◆ **The problem**
Would you copy out, exactly as written, each line from the one containing "Leer más (810, 953)" to the end of the records below?

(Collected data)
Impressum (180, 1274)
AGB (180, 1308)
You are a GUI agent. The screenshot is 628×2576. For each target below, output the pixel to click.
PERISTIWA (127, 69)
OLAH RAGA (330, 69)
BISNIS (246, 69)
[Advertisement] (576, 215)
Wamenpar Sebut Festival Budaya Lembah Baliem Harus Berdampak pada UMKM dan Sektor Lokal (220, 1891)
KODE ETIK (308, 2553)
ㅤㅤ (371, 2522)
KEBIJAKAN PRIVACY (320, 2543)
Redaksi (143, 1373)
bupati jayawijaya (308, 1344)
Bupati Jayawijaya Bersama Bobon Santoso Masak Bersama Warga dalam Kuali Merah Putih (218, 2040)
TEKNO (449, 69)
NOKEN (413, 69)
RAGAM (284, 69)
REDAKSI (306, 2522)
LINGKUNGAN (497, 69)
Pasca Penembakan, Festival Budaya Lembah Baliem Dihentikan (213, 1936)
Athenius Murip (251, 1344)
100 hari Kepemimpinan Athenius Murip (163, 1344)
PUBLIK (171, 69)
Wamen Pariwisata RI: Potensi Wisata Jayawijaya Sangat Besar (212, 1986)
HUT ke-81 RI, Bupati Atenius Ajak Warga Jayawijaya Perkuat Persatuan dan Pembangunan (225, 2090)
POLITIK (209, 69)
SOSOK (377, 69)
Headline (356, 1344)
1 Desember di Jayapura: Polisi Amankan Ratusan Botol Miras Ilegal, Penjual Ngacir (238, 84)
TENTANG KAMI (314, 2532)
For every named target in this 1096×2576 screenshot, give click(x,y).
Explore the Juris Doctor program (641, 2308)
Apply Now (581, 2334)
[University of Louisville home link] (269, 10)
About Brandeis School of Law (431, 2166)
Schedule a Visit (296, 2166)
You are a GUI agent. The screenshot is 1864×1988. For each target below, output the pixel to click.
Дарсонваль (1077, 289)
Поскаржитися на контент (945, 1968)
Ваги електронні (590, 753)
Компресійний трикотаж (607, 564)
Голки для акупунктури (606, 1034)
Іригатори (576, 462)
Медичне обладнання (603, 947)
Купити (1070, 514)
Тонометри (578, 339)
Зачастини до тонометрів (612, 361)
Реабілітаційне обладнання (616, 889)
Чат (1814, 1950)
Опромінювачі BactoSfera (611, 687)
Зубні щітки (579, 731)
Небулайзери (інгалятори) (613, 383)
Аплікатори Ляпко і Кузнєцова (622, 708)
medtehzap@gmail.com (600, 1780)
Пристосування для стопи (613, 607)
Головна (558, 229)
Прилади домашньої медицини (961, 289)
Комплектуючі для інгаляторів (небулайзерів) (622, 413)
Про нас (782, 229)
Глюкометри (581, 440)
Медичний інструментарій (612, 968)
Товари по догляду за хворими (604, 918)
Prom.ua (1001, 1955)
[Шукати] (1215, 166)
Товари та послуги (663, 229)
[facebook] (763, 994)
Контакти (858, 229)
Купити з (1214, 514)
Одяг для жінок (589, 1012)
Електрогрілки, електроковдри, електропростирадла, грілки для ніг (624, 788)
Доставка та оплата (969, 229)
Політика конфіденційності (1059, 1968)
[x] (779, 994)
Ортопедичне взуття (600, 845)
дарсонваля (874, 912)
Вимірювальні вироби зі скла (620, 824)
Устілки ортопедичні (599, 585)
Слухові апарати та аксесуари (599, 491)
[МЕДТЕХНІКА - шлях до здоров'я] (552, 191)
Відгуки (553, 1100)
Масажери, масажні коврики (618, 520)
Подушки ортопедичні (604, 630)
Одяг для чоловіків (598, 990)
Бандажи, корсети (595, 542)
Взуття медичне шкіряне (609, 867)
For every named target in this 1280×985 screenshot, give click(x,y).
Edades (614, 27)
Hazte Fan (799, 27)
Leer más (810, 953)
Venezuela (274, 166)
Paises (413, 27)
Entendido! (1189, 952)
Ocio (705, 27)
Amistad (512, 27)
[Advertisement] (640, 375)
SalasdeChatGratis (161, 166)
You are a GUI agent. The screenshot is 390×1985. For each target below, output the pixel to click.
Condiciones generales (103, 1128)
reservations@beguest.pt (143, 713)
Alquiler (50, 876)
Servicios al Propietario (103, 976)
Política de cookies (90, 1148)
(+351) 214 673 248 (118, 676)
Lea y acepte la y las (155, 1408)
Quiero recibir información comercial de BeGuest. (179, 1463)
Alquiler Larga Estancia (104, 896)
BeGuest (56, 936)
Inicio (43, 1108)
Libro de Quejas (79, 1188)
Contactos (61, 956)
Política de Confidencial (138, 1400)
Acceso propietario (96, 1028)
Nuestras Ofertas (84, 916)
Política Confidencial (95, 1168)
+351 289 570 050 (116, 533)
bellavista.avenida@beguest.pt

◆ **Answer section**
Leer más (810, 953)
Venezuela (274, 166)
Paises (413, 27)
Entendido! (1189, 952)
Ocio (705, 27)
Amistad (512, 27)
[Advertisement] (640, 375)
SalasdeChatGratis (161, 166)
You are a GUI agent. The screenshot is 390×1985. For each target below, output the pixel to click.
Condiciones generales (103, 1128)
reservations@beguest.pt (143, 713)
Alquiler (50, 876)
Servicios al Propietario (103, 976)
Política de cookies (90, 1148)
(+351) 214 673 248 (118, 676)
Lea y acepte la y las (155, 1408)
Quiero recibir información comercial de BeGuest. (179, 1463)
Alquiler Larga Estancia (104, 896)
BeGuest (56, 936)
Inicio (43, 1108)
Libro de Quejas (79, 1188)
Contactos (61, 956)
Política de Confidencial (138, 1400)
Acceso propietario (96, 1028)
Nuestras Ofertas (84, 916)
Política Confidencial (95, 1168)
+351 289 570 050 (116, 533)
bellavista.avenida@beguest.pt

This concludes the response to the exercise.